Apicius Culinary Institute, Florence, Italy

I spent my third and final week in Italy taking private cooking classes at Apicius Culinary Institute. I had spent a long time looking for another group class but just couldn’t find something that appealed to me yet didn’t cost a small fortune, and then I discovered that private classes were fairly competitively priced. For €1,060 I received

  • 4 private cooking classes (2-2½ hours) followed by lunch
  • 1 private and 1 group wine appreciation class (1 hour each)
  • Private gastronomic walking tour (2 hours)
  • 1 group cooking class (2 hours) followed by meal
  • Recipes before each lesson
  • Apron


Apicius offers housing options (for an additional fee, of course), but my husband and I decided to rent an apartment in town for the week for €300.

Kitchen and Equipment

The kitchen my private classes took place in was fine, but the equipment was sometimes laughably bad, particularly considering that Apicius is a professional cooking school. First of all, there aren’t enough of everything to go around, so my teacher kept leaving to find spatulas or bowls or whatever in other kitchens, and other teachers regularly came into our room to scavenge. Second, a number of items were either ancient (the egg beater) or ridiculous (a rubber spatula that was not only partially melted, but also large enough to scrape out an industrial-sized mixer). Third, everything that went into the oven was placed in disposable aluminum trays, which at first I appreciated, thinking that would make it easy to transport the leftovers to my apartment, but that turned out not to be the case (see below).

Classes and Food

My teacher was a professional chef whom I liked very much. Her accent was a bit difficult to decipher at times, and her knowledge of vegetarianism was a little shaky, but she was fun and interesting. I loved doing nearly all of the cooking myself, including kneading, rolling out, and cutting pasta; making three kinds of gnocchi (potato, Roman, and Parisian); and working on other great recipes. I did more cooking at Apicius than the other two programs combined.

The major downside to Apicius is that some years ago, a student apparently gave some leftover food to a homeless person who got sick and the school got in trouble. So now, for “insurance reasons,” not one crumb of food can be taken off the premises, not even when there are piles of leftovers (which, incidentally, the student has not only cooked but paid for). On my last day, I called the director to ask for an exception because we’d made so much that I couldn’t even taste one bite of the chocolate mousse cake for dessert, and she said no.

Gastronomic Walking Tour

This included stops at some famous (to Florentines) but untouristed shops, including a little sandwich place specializing in truffle dips, an osteria, and a gourmet deli and wine bar. I enjoyed it so much that I took my husband on the same tour later that afternoon.

Expectations vs Reality

I chose to do private classes only after making sure that the school would be able to accommodate my vegetarian diet. We exchanged several emails on the subject, so it was something of a shock to get there and find meat recipes mixed in with the vegetarian ones. This was easily fixed, but I found it pretty bizarre after so much discussion about what I wanted to cook.

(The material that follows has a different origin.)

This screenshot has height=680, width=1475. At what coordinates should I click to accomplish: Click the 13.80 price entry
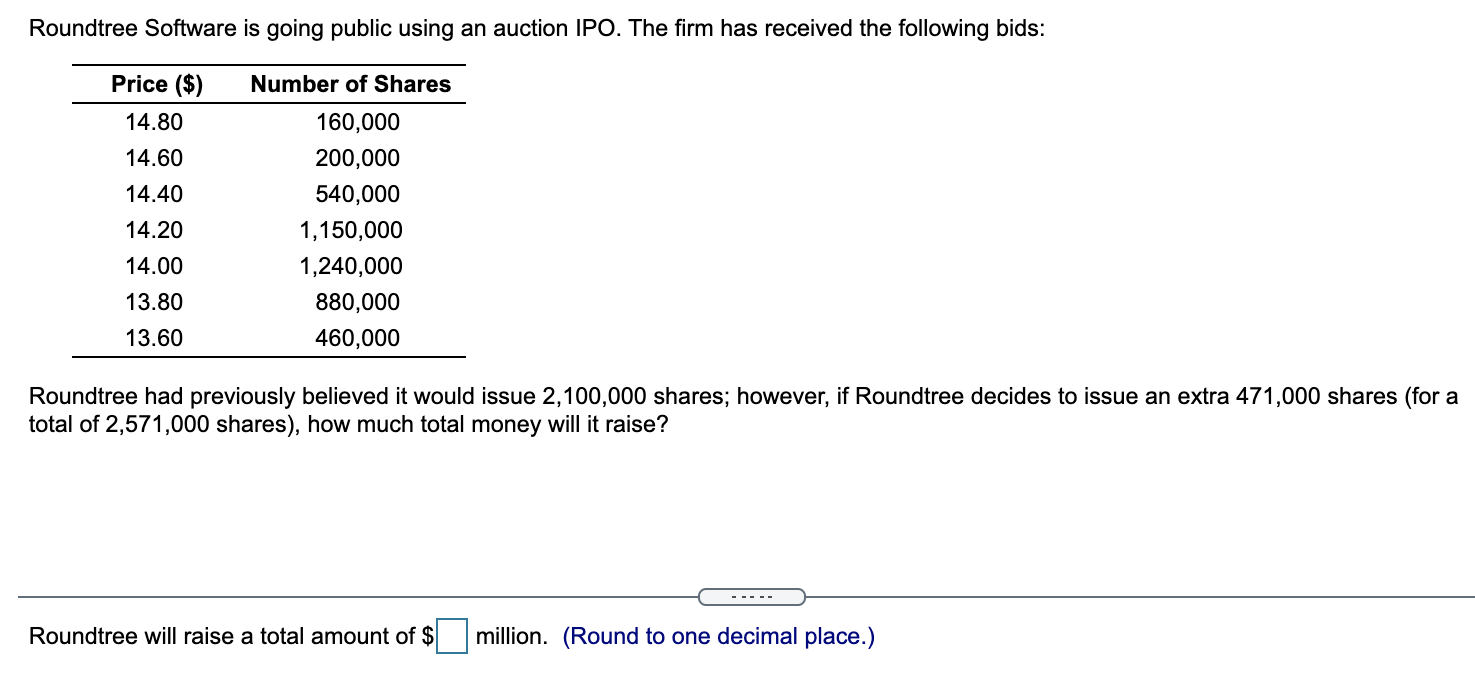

I pretty much knew that I’d be doing a lot more cooking in private classes, but I had been worried that I might have to spend a lot of time watching. Not so – I did most of it myself, which was great. My teacher was fairly familiar with vegetarianism, though not perfect – she added gelatin to the first dessert we made before I could stop her, and was going to add lard to another recipe. When I asked her not to, she said said ok, but then said, “I guess I can’t use butter either.” I explained the difference, but she didn’t really understand.

What really disappointed me was the “all food must remain on premises” rule. While I can understand the school’s worries about liability, I’m certain that Apicius could purchase insurance or something, just as take-out restaurants do, to allow students to take food home. While I didn’t expect to be treated like royalty, I did expect that paying a premium for private classes would mean that the school would make every reasonable effort to make me happy, but this little altercation on the last day was extremely disappointing. I ended up having to go back several hours later to eat the dessert, and I noticed that the director was avoiding me, as if out of fear that I would complain.

And what really gets me about that is that the food is cooked in take out containers, so either they just throw it all away (which would be amazing, considering that Apicius prides itself on being part of the Slow Food mentality, which I can’t help but equate with environmental responsibility), or else the staff takes it home themselves, which is just wrong. Either way, it kind of ruined the whole experience for me.

Overall score: 7/10

Italian cooking programs

Topics: Food, Italy

One thought on “Apicius Culinary Institute, Florence, Italy

  1. ashley pabst says:

    thank you so much for writing something about this school, after a week of searching –your comments on two websites have been the only thing i have found. i am looking at taking their year long culinary program, and haven’t a clue about what the school is like. so thank you very much for your comments and critiques.